Le prime incrinature a tale indirizzo si sono avvertite quando il favore riservato ad alcune figure contrattuali, come il contraente generale (per la verità riferito in primis solo alle grandi opere infrastrutturali) ed il c.d. global service (che consiste nell’affidamento ad un unico contraente e con unica gara un insieme di prestazioni di lavori, servizi e forniture fortemente integrate ma comunque obiettivamente diverse tra loro) hanno fatto emergere un ingigantimento dell’oggetto della prestazione, con conseguenti rischi di restrizione del mercato, di creazione di posizioni dominanti e di inefficienze in fase esecutiva.

E’ però solo nel 2011, nella vigenza del D.Lgs. 163/2006, che si registrano due novità normative che segnalano inequivocabilmente il cambio di orientamento e il favor per la frammentazione in lotti: lo “Statuto delle Imprese” (e, in particolare, l’art. 13, comma 2, lett. a), della L. 11 novembre 2011, n. 180) e il “Decreto Salva Italia” (e, in particolare, l’articolo 44 del D.L. 6 dicembre 2011, n. 201, che ha modificato l’art. 2 del predetto D.Lgs. 163/2006). Da quel momento la prospettiva si inverte: le Amministrazioni devono, ove possibile ed economicamente conveniente, suddividere gli appalti in lotti funzionali al fine di favorire l’accesso delle piccole e medie imprese e, nella determina a contrarre, la P.A. deve indicare la motivazione circa la mancata suddivisione dell’appalto in lotti (sul punto si veda Consiglio di Stato, Sez. VI, n. 4669/2014).

Il nuovo Codice dei Contratti Pubblici (D.Lgs. 50/2016) conferma tale principio in maniera ancor più perentoria eliminando il riferimento alla convenienza economica (art. 51) e, anzi, rafforzandone la portata affiancando alla tendenziale suddivisione in lotti il divieto di prevedere requisiti di partecipazione che ostacolino l’accesso delle microimprese e delle piccole e medie imprese (art. 83). Si tratta di una ferma presa di posizione che trova radice nelle Direttive comunitarie di riferimento, le quali inseriscono espressamente tra gli obiettivi quello di facilitare la partecipazione delle piccole e medie imprese (PMI) agli appalti pubblici (cfr. Direttiva 2914/24//UE, considerando 2, 59 e 78, 83 e 124, in cui viene espressamente riconosciuto “il potenziale delle PMI per la creazione di posti di lavoro, la crescita e l’innovazione”).

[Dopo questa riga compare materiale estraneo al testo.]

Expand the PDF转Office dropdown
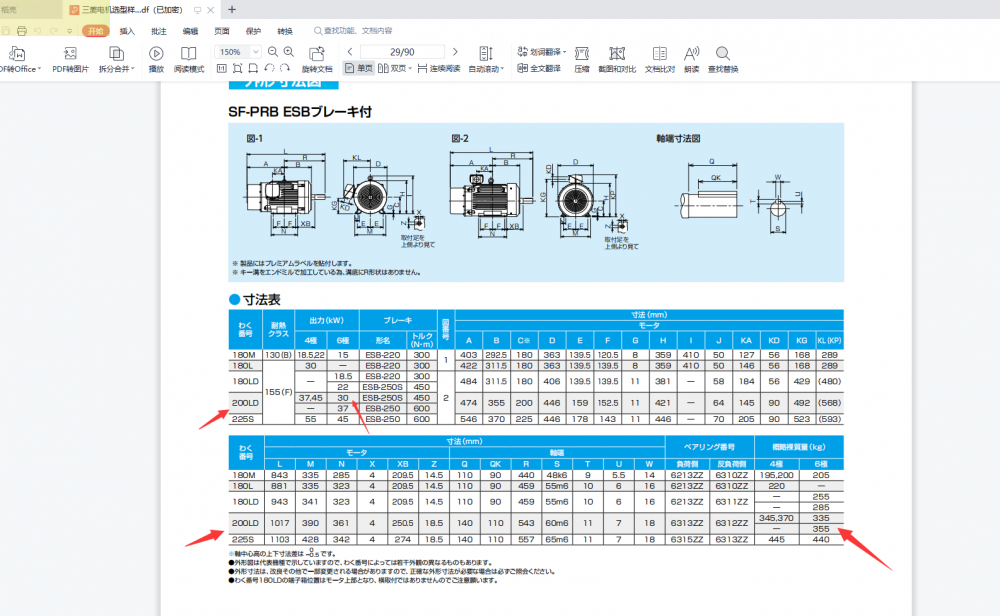The height and width of the screenshot is (616, 1000). tap(40, 69)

Nella predetta situazione normativa, la giurisprudenza, di recente, è stata chiamata più volte a pronunciarsi sul tema della divisione in lotti, con esiti eterogenei nel concreto e un’affermazione di principio assolutamente univoca: la suddivisione in lotti è espressione di una scelta discrezionale della P.A. sindacabile soltanto nei limiti della ragionevolezza e proporzionalità oltre che dell’adeguatezza istruttoria.

Tra le pronunce più significative si segnalano le seguenti.

Il Consiglio di Stato, con sentenza n. 2044 del 3 aprile 2018, ha riformato una precedente sentenza del TAR Umbria che aveva dichiarato illegittima una procedura in cui non si era proceduto al frazionamento in lotti ed erano stati messi in gara servizi disomogenei tra di loro (si trattava di attività di presidio e di pulizia); il Consiglio di Stato, affermando che il tema della suddivisione in lotti riguarda gli appalti di grosse dimensioni, ha ritenuto legittima la mancata suddivisione in lotti della gara in considerazione del valore non elevato della stessa (350.000 Euro circa).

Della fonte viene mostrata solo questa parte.